As our two buses turned off the main highway to the older road going out, out to a much less populated area, my eyes sought out the beauty and starkness of nature. Red poinsettias were in full bloom swaying in a gentle breeze. Greened bushes and trees (with their spring cloaks from recent rains) hung over each side of the road, linking their branches mid-way. Small houses switched from tin roofed, huddled shanties to old, more spread out, tiled dwellings.

Each of us quietly held our own prayers and reflections as we re-traced the road where the four church women made their final journey. Today, thirty years after that terrible violence and martyrdom of the night, the church universal of poor and pilgrim, foreigner and local base -Christian community faithful, would come together to celebrate their lives and their powerful legacy.

The tiny chapel built right next to the site where the bodies of Ita, Maura, Dorothy and Jean were found could not hold the crowd of 600 or more.

“La Biblia es la palabra de Vida” chanted the choir and echoed the crowd. “The Bible is the Word of Life” and the lives of these women were read as Word, model, and prophetic Life.

The large photos of the women’s faces drew tears, homage, and honor. Four North American women who had labored among the poor, oppressed and terrified people of this conflicted nation drew together the peoples not only of the USA and El Salvador but of the neighboring nations and the world.

The songs selected are familiar to the local people so the choral voice held gusto and passion.
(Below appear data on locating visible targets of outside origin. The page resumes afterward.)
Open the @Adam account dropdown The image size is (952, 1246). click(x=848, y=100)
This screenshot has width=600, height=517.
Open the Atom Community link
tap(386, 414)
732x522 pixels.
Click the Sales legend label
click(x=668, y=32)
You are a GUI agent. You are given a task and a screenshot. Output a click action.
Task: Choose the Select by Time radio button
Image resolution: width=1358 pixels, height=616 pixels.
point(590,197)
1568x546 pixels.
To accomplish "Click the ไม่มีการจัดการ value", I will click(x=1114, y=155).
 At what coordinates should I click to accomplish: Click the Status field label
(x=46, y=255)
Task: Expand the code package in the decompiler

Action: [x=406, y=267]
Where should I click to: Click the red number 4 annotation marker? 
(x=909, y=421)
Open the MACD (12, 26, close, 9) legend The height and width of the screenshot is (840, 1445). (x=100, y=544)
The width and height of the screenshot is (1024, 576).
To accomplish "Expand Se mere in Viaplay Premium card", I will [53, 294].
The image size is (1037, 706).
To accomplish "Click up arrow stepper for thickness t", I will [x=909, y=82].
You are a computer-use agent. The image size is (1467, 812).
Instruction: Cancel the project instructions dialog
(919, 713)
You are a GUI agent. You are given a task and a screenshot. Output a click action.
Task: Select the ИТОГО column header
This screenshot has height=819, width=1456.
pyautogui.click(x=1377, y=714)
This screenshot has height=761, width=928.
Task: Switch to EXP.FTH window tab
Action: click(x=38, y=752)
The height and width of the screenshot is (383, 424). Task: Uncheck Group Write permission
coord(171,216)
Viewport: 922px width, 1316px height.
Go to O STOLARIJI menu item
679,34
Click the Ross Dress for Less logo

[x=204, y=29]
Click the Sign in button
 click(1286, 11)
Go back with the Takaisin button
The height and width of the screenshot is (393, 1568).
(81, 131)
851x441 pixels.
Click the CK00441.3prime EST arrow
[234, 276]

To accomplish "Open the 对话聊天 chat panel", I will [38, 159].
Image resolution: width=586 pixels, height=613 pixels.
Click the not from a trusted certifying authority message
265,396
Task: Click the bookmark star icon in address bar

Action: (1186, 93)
As we sang of the God who accepts the sweat of our labor, all there heard that this God invites all of us — especially the poor and the outcast, women and those who feel marginalized—to come to the table, come to the banquet prepared by our God. How well the words fit and focused the lives of the four church women and the lives of the innumerable martyrs of the time.

After the slow journey back to the capital, our buses left us off in the middle of the largest civic park in San Salvador. Families and workers were picnicking, students were jogging along the pathways, and amidst the activities of the people, Madre Guadalupe Mejia met us with a gentle smile and quiet, warm voice. She had come as a prominent representative of the civil society committee that had advocated, helped finance and pushed forward the construction of an enormous memorial wall with the names of more than 30,000 victims of the war. The United Nations truth commission had pushed the Salvadoran government to construct such a memorial but the government had never acted on the UN recommendation.

Guadalupe lost her own spouse to a horrible, brutal death in 1979. From 1983 to the present, she has not stopped meeting with families who have never been able to mark a place to honor the many innocent war dead, who have grieved terrible loss, and some of whom have never found nor been able to confirm the death of their loved ones.

Guadalupe told us about the long and arduous efforts to finally create a memorial about as long as a football field, beautifully executed with relief figures to show the history of the people and culture and a listing by year (1980 to 1991) of the names of those who died.

The wall gently curves along the natural hill at one end of the green park, and one could see the 50 of us in the Share Foundation-sponsored delegation spread out, praying and leaving a gorgeous fresh rose as a mark of faith, of touchstone in memory of those who gave their lives, and as a commitment to move to transform our planet to never again tolerate such violence, such breach of faith in humanity, and such denial in the face of the compassion of our God.